Diğer Uluslararası Fon Programları, 2021 - 2026

  • Proje Türü: Diğer Uluslararası Fon Programları
  • Başlama Tarihi: Aralık 2021
  • Bitiş Tarihi: Aralık 2026

Proje Özeti

Sudden, unexpected death in epilepsy (SUDEP) is a fatal complication, occurring in patients with epilepsy, who were otherwise healthy. Dravet syndrome (DS), which results from a loss of function of the sodium channel (NaV) isoform NaV1.1, is associated with a particularly high risk of SUDEP. Notably, the unexpected mortality of SUDEP mirrors cases of sudden cardiac death (SCD) – unexpected death resulting from cardiac arrhythmias. Emerging evidence points to physiological commonalities between the brain and the heart, suggesting that the very molecular mechanisms that underlie epileptic disorders could also directly impact the heart, leading to life- threatening cardiac arrhythmias and thereby, SCD. However, the precise mechanisms by which DS directly impact the heart to promote cardiac arrhythmias and SCD remain unknown.

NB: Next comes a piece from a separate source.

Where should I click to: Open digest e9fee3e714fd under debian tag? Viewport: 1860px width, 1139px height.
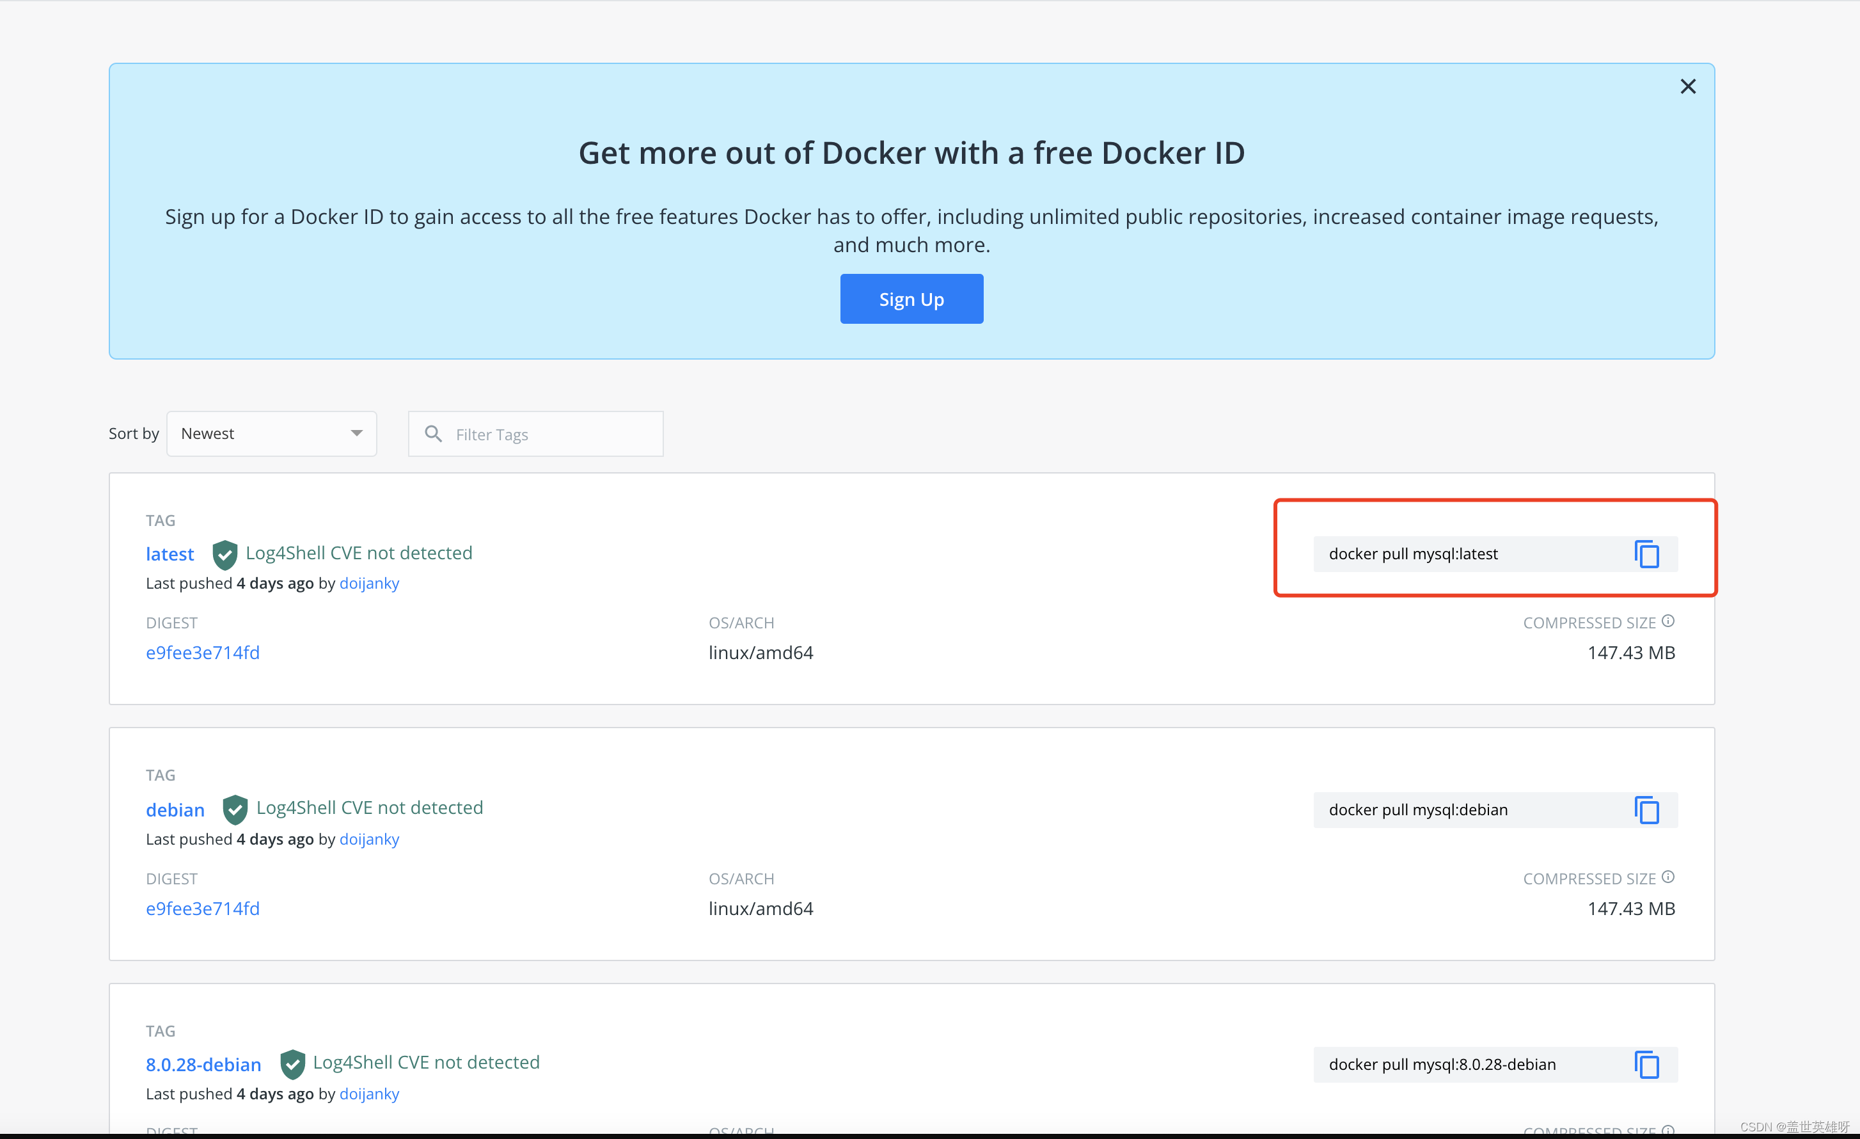click(x=203, y=908)
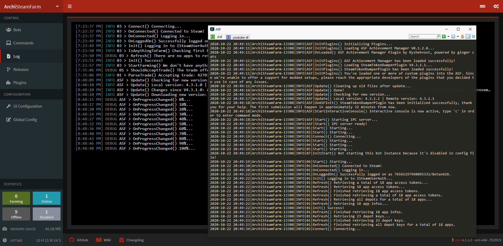
Task: Select the ASF console tab
Action: (217, 37)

Thus, we propose to utilize models of DS to address this gap in knowledge and to explore the role of direct cardiac remodeling in SCD. Using these models, we will test the hypothesis that defects in NaVs that underlie inherited epileptic disorders, such as Dravet syndrome, dysregulate cardiac Na+/Ca2+ cycling, thereby promoting life-threatening arrhythmias and contributing to SCD. Thus, we propose to: 1) Define the phenotypic and structural impacts of tissue-specific expression of DS-associated defects. 2) Determine the functional impact of DS-associated Na+/Ca2+ signaling nanodomain remodeling on cardiac Ca2+ handling. 3) Assess efficacy of targeting Na+/Ca2+ signaling nanodomains for SCD prevention. Information gleaned from these studies will be used to develop new therapeutic approaches to treat SCD in DS.